The Court of Appeal recently ruled that being in full-time employment abroad was enough in itself to prevent UK residence for Income Tax (IT) purposes, as long as the employment was for the whole of the tax year. It had previously been thought that some lessening of ties with the UK was also necessary: for example, disposing of property or other assets in the UK, or severing social connections. However, updated guidance from HM Revenue & Customs (HMRC) means the position is once again unclear.
Crucial to the Court’s decision was paragraph 2.2 of IR20, the guidance given by HMRC on this subject that applied at the time. This stated that an individual leaving the UK to work abroad full-time would be treated as neither resident nor ordinarily resident for IT purposes, provided:
- the employment abroad lasts for at least a whole tax year; and
- any visits to the UK during this time total less than 183 days in any one tax year, and average less than 91 days per tax year.

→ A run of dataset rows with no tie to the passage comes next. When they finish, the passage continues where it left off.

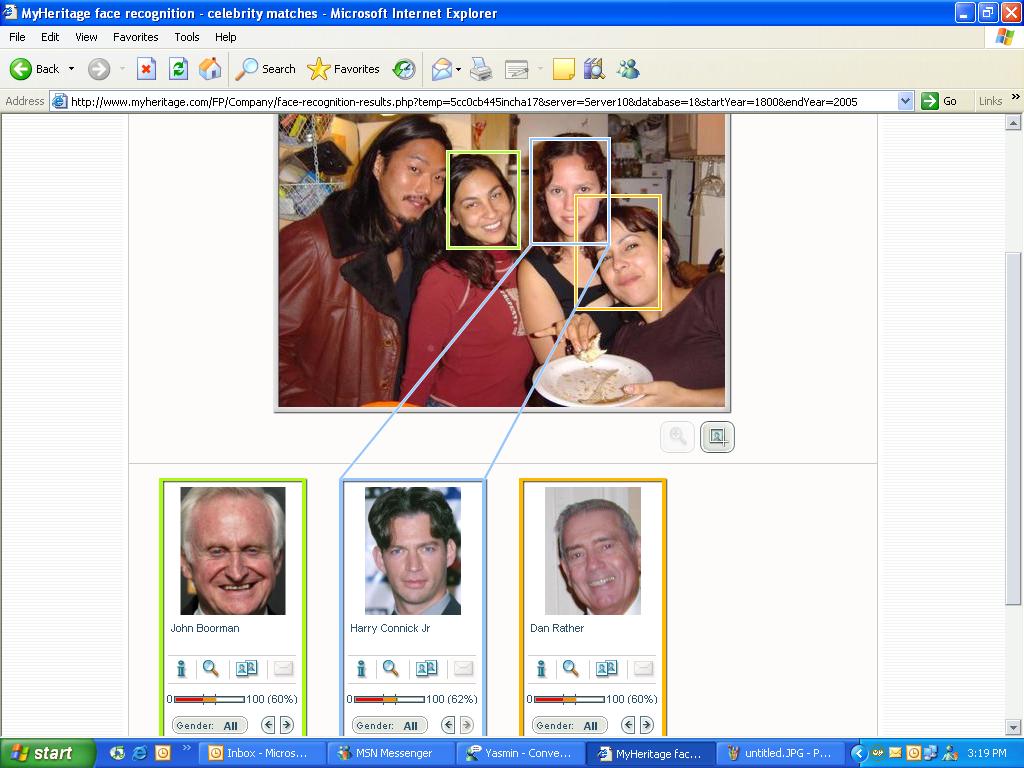Image resolution: width=1024 pixels, height=768 pixels.
Task: Go to the Home page icon
Action: [x=210, y=69]

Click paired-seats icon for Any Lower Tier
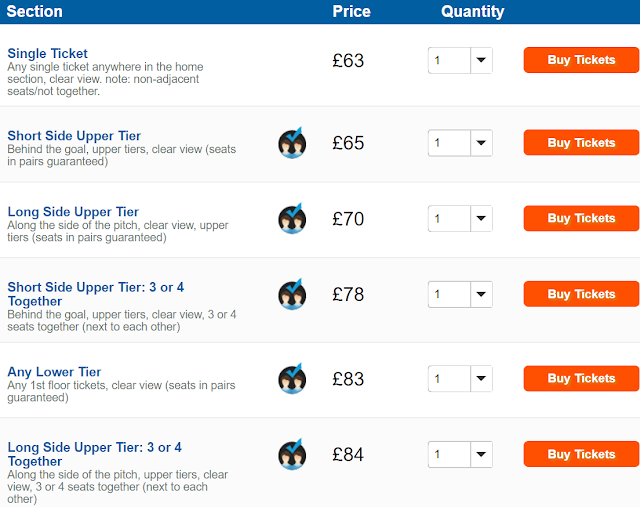(292, 379)
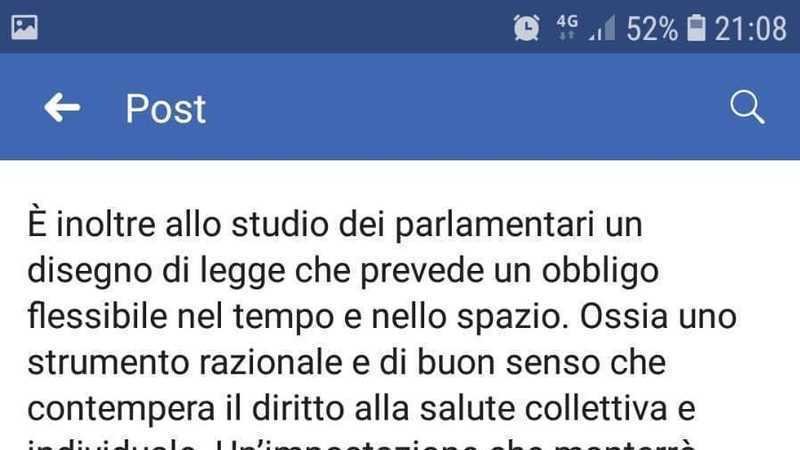Open search with the magnifier icon
This screenshot has width=800, height=450.
click(747, 107)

From 6 April 2009, however, HMRC have replaced IR20 with new guidance, entitled HMRC 6. Although the paragraph (8.5) dealing with full-time employment abroad is broadly similar to paragraph 2.2 of IR20, it is not clear whether paragraph 1.5.22 is also relevant in this situation. This states:
‘You should always look at the pattern of your lifestyle when deciding whether you are resident in the UK […] Just because you leave the UK to live or work abroad does not necessarily prove that you are no longer resident here if, for example, you keep connections in the UK such as property, economic interests, available accommodation, and social activities or if you have children in education here.’
It remains to be seen whether the impact of the updated guidance will be to circumvent the Court’s decision. Tax legislation does provide that ‘living accommodation’ available in the UK will not affect the residence status of those in full-time employment abroad: however, it is unclear if this still applies when the individual’s family continue to live in the accommodation.